Sandro Magister ha fatto questo bellissimo « studio » di cercare le parole che il Papa pronuncia a braccio nelle catechesi del mercoledì, io metto solo il testo di Magister e le due prime catechesi sulle quali mette in rilevo le aggiunte a braccio del Papa, in realtà ha esaminato cinque catechesi, le altre, che io non metto, naturalmente sono sul sito:
http://chiesa.espresso.repubblica.it:80/articolo/193422
Esclusivo. Le parole che Benedetto XVI aggiunge a braccio, quando predica ai fedeli
Analisi testuale di cinque delle sue ultime catechesi del mercoledì, quelle su sant’Agostino. Con sottolineate le frasi dette dal papa in aggiunta al testo scritto. Sui temi che gli stanno più a cuore
di Sandro Magister
ROMA, 11 marzo 2008 – Mercoledì scorso Benedetto XVI ha dedicato la sua settimanale udienza con i fedeli e i pellegrini a una catechesi su papa san Leone Magno.

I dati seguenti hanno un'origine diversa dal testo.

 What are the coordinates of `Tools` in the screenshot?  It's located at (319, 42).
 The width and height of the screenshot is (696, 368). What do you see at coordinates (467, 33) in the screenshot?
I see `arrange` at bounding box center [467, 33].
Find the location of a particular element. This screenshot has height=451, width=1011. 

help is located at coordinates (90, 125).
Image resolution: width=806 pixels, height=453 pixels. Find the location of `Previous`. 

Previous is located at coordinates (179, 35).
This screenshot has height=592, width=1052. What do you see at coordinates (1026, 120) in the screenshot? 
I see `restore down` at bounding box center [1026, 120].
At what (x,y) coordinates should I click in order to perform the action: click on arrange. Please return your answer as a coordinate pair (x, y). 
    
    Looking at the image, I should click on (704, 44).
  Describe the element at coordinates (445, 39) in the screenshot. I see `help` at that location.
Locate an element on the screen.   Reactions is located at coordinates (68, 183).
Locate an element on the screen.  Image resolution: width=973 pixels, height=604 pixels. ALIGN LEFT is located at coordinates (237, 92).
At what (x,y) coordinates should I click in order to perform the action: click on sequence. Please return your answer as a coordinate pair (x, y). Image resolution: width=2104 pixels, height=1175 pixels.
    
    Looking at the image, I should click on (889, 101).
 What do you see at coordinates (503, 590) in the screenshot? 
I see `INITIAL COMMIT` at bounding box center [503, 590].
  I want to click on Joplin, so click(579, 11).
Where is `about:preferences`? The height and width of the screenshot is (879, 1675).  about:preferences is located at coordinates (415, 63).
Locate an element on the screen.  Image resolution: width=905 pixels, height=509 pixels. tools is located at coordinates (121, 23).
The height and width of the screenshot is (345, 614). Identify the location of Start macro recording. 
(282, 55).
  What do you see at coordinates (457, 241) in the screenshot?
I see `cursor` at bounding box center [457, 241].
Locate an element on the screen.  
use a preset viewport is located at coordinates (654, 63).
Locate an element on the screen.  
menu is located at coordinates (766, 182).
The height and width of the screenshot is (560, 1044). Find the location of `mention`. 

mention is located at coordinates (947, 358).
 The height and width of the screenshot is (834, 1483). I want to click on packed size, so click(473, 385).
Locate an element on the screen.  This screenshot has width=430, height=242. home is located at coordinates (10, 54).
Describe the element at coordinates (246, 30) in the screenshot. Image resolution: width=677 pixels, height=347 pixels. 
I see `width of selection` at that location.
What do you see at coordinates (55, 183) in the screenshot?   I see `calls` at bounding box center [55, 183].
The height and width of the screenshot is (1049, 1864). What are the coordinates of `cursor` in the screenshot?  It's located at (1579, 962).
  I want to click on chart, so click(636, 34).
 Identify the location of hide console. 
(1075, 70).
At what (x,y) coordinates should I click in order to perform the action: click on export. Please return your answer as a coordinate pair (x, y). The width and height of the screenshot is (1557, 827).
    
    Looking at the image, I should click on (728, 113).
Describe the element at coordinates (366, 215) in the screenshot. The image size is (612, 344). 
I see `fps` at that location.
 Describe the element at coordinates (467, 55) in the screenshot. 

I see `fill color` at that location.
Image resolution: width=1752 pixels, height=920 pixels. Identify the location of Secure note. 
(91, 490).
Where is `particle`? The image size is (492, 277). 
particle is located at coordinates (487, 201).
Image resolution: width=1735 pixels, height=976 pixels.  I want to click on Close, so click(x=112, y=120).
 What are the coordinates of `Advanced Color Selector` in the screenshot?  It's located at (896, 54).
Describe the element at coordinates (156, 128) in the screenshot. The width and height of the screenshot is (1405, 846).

Di lui, Joseph Ratzinger ha ricordato che non solo fu « nello stesso tempo teologo e pastore », ma fu « anche il primo papa di cui ci sia giunta la predicazione, da lui rivolta al popolo che gli si stringeva attorno durante le celebrazioni ». Una predicazione fatta di « bellissimi sermoni » e « in uno splendido e chiaro latino ».
Ed ha aggiunto:
« È spontaneo pensare a lui anche nel contesto delle attuali udienze generali del mercoledì, appuntamenti che negli ultimi decenni sono divenuti per il vescovo di Roma una forma consueta di incontro con i fedeli e con tanti visitatori provenienti da ogni parte del mondo ».
Bastano queste parole per capire come Benedetto XVI riconosca in sé molti tratti di quel suo grande predecessore, che fu rispettato assertore del primato di Pietro e dei vescovi di Roma – un primato « necessario allora come lo è oggi » –, maestro sicuro della fede in Cristo vero Dio e vero uomo, in un’epoca di grandi contrasti cristologici, e autorevole celebrante di una liturgia cristiana che « non è il ricordo di avvenimenti passati ma l’attualizzazione di realtà invisibili che agiscono nella vita di ognuno ».
Prima che a san Leone Magno, Benedetto XVI ha dedicato le sue udienze del mercoledì ad altri Padri della Chiesa, dopo aver dedicato un precedente ciclo di udienze agli Apostoli e ad altri personaggi del Nuovo Testamento.
Il papa farà seguire, dopo le settimane pasquali, catechesi dedicate ad altre grandi figure patristiche come Gregorio Magno e poi, man mano, a protagonisti della teologia medioevale d’occidente e d’oriente, come Anselmo, Bernardo, Tommaso d’Aquino, Bonaventura, Gregorio Palamas.
Per queste catechesi, Benedetto XVI si avvale dell’aiuto di studiosi, ai quali chiede di preparargli una traccia. Poi lavora su questa traccia, chiede eventualmente dei rifacimenti ed apporta lui stesso delle modifiche. Il testo che il papa leggerà ai fedeli esce da questo lavoro preparatorio. Ma non è finita. Rivolgendosi ai fedeli, il papa alza spesso gli occhi dal testo scritto e improvvisa.
Il testo finale che poi compare su « L’Osservatore Romano » ed è diffuso dalla sala stampa vaticana corrisponde quindi a quello effettivamente pronunciato dal papa, comprese le frasi aggiunte a braccio.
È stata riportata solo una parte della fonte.